- _Exercises_
1. From the text on the Respondent's loans from clients, reproduce the stretch from "3. As part of" through "not been repaid." word for word.
2. In the text on the Respondent's loans from clients, turn the paragraph beginning "In or about October 2019" into a short list that keeps its main facts.

- _Document text_
————————

The Respondent Solicited Additional Loans from a Client

  1. In or about October 2019, the Respondent solicited loans on three occasions from client JG ( “JG” ) who at all material times was a client of the Member whose accounts were serviced by the Respondent. Initially, the Respondent requested a $160,000 loan, which JG refused to provide. The Respondent then approached JG approximately two weeks later and requested that JG lend him $80,000, which JG again refused to provide. Shortly thereafter, the Respondent solicited a loan from JG in the amount of $50,000, which JG again refused to provide.

Misleading the Member

  1. On or about March 5, 2020, SH complained to the Member alleging that the Respondent borrowed $100,000 from him for a real estate investment but failed to repay this amount by the agreed upon repayment date. In response to the complaint, the Member commenced an investigation into the Respondent’s conduct. `
  2. On March 11, 2020, the Member conducted a telephone interview (“Interview”) with the Respondent in respect of the complaint from SH, during which the Respondent stated that SH was the only client with whom he had a loan agreement, and that he did not have loans from other clients.
  3. As part of its investigation, the Member sent audit letters to all of the Respondent’s clients resulting in JN and DN responding and identifying that they had loaned money to the Respondent. JG also responded and indicated that the Respondent had requested a loan but he had declined.  
  4. The Respondent’s statement to the Member was false or misleading because, as set out above, by the date of the interview the Respondent had borrowed money from DN that had not been repaid.
  5. Prior to the date of the interview, the Respondent had also borrowed $25,000 from JN and repaid the loan. The Respondent did not inform the Member about his loan from JN during the interview.

————————

- _Data provided_
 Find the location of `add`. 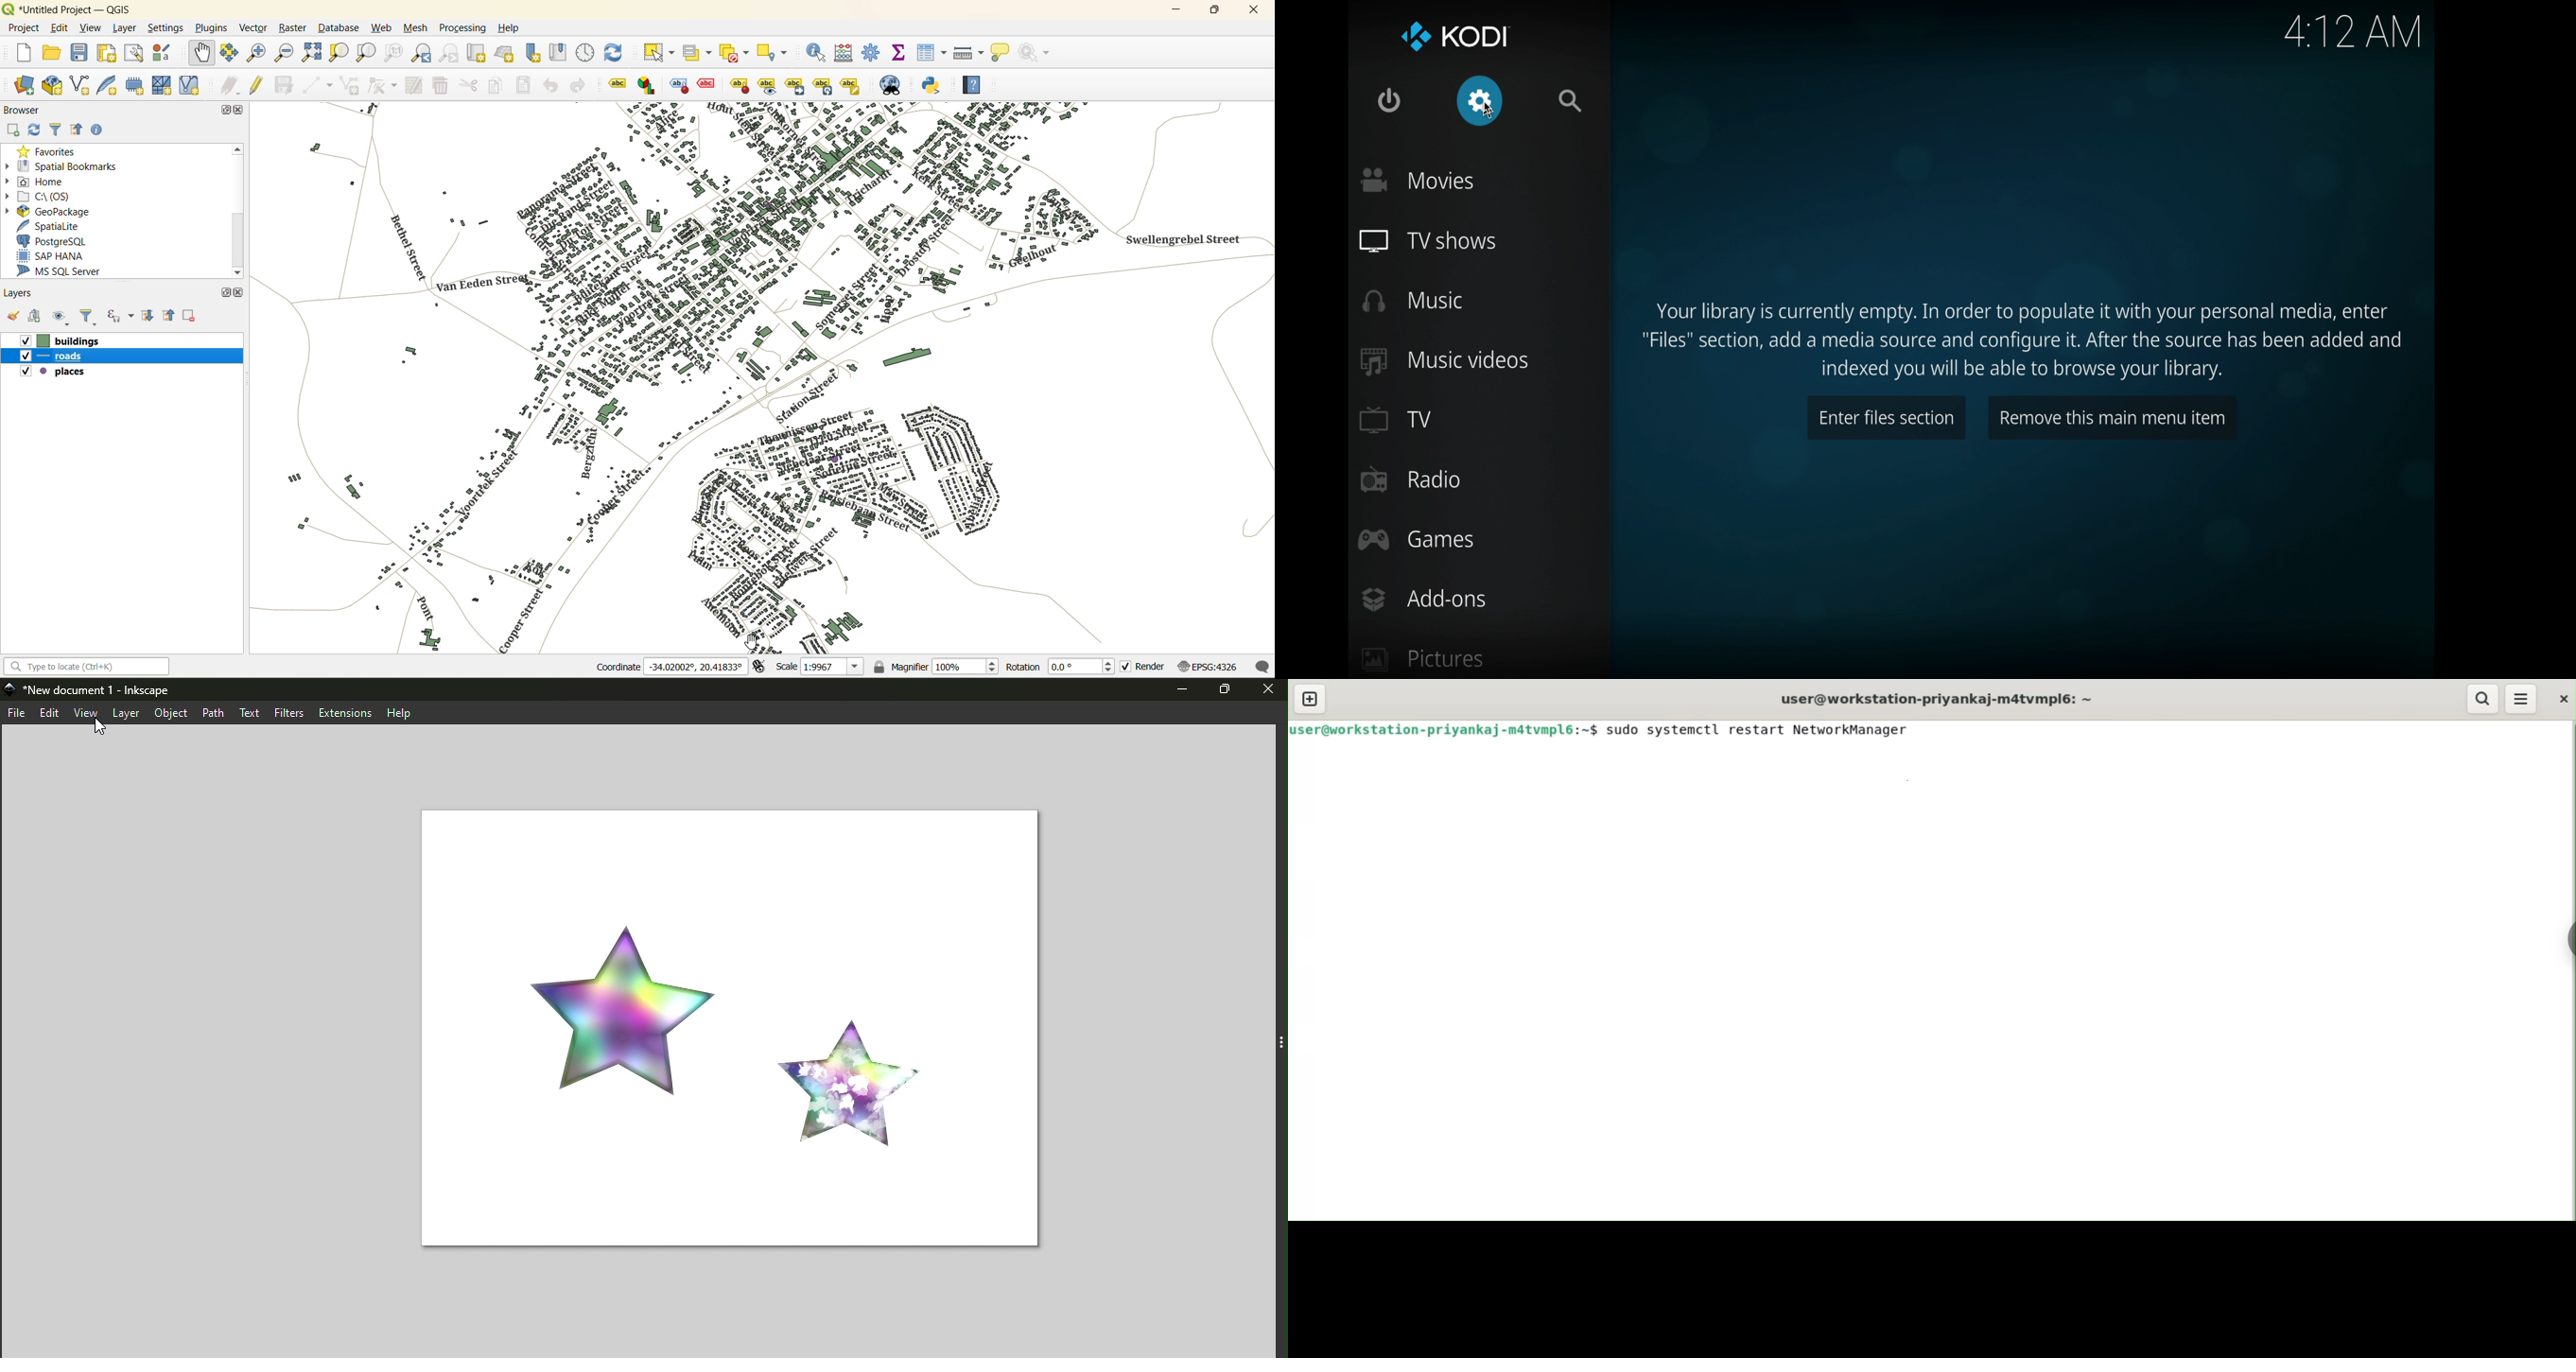

add is located at coordinates (14, 130).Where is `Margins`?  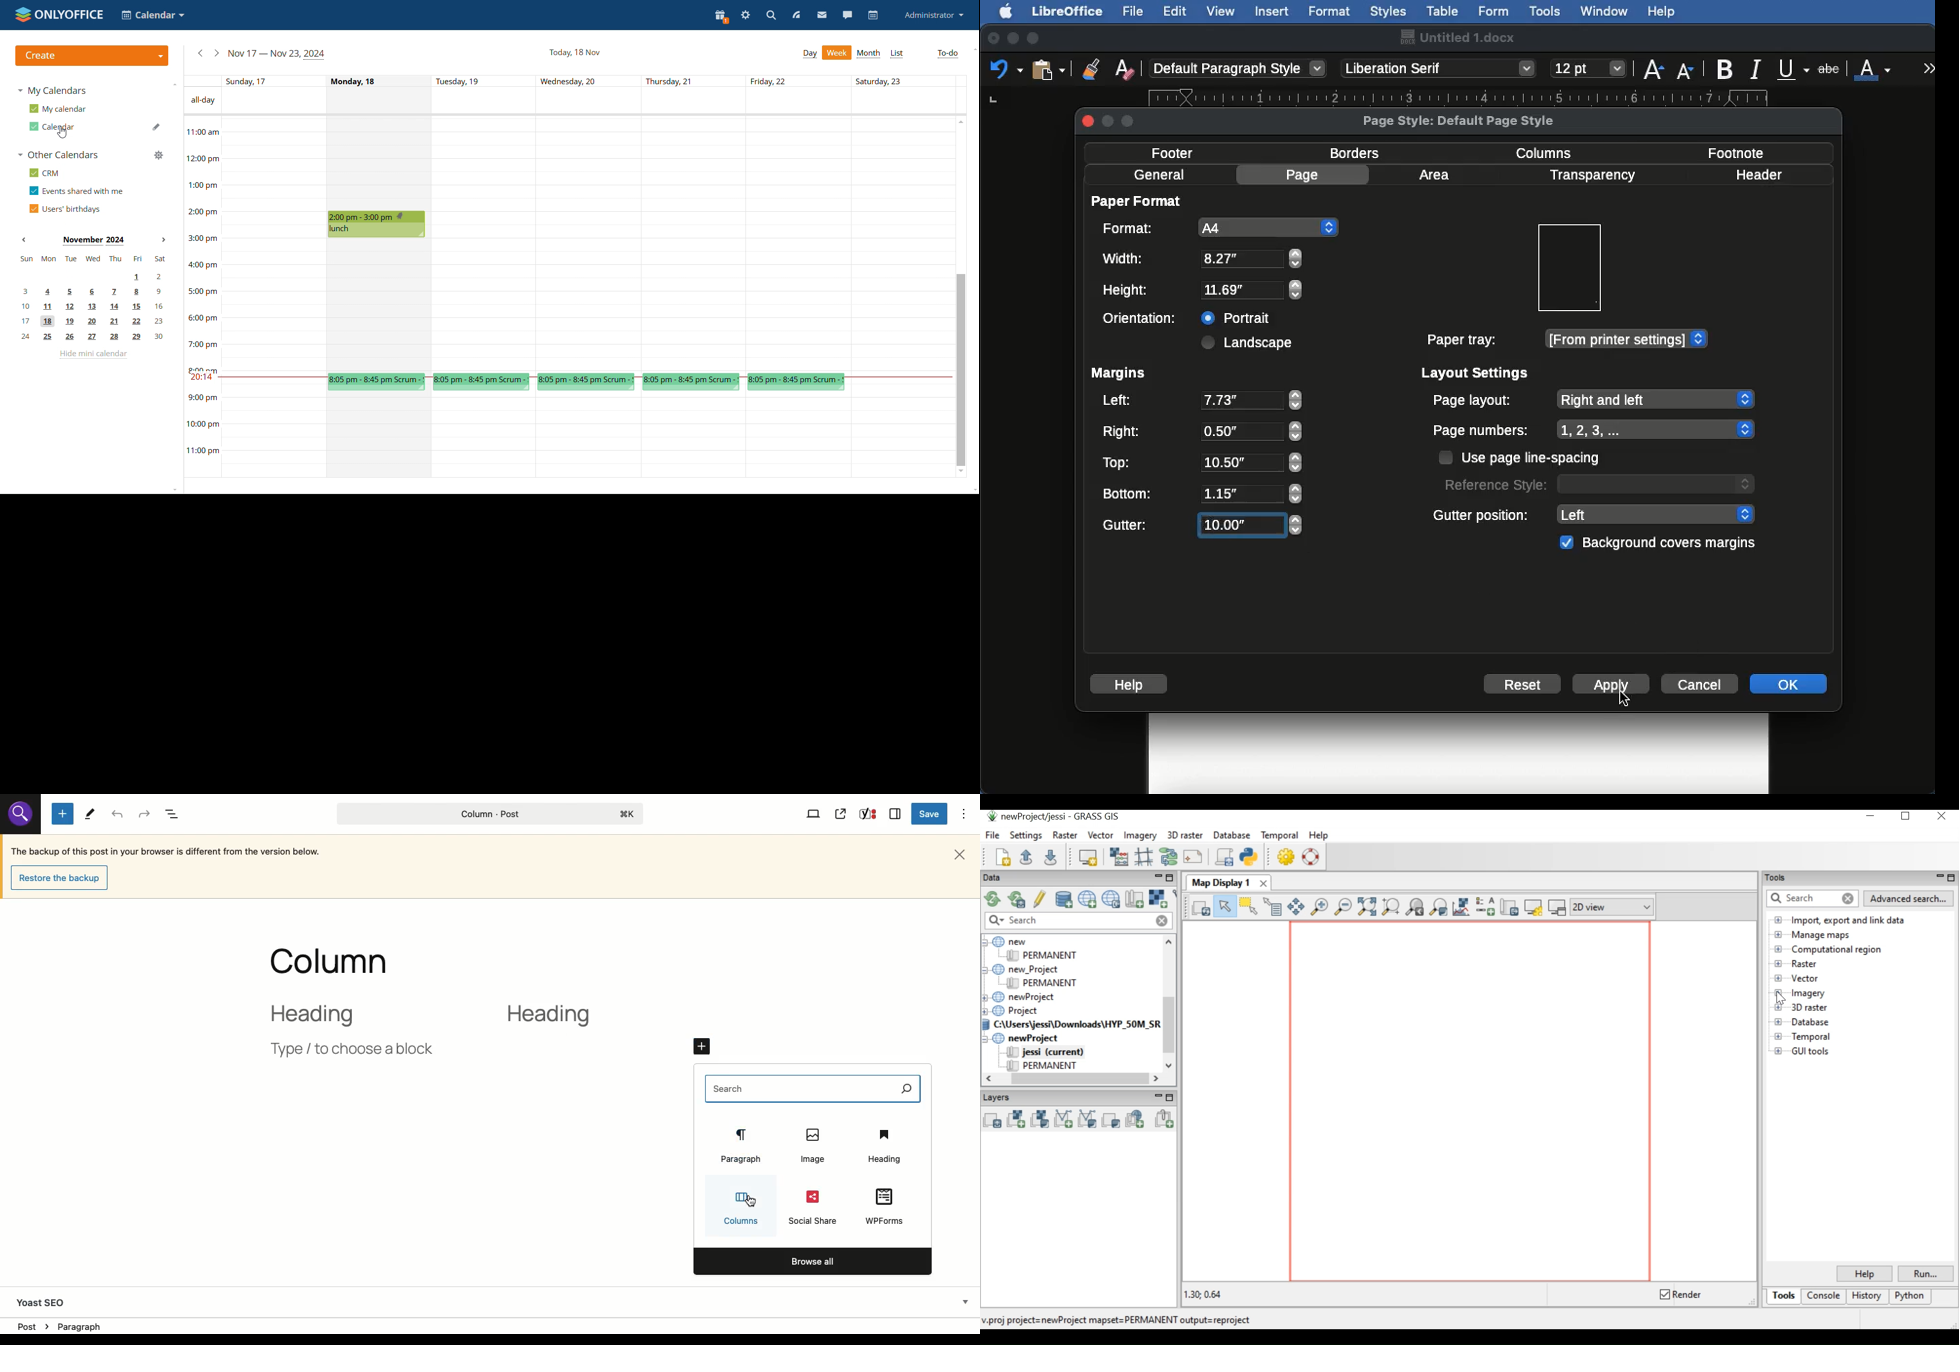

————————

- _Outputs for the tasks_
1.
3. As part of its investigation, the Member sent audit letters to all of the Respondent’s clients resulting in JN and DN responding and identifying that they had loaned money to the Respondent. JG also responded and indicated that the Respondent had requested a loan but he had declined.  
  4. The Respondent’s statement to the Member was false or misleading because, as set out above, by the date of the interview the Respondent had borrowed money from DN that had not been repaid.

2.
- In or about October 2019, the Respondent asked JG for a loan three times. JG was a client of the Member, and the Respondent serviced JG's accounts.
- First request: $160,000, which JG refused.
- About two weeks later: $80,000, which JG refused again.
- Shortly after that: $50,000, which JG also refused.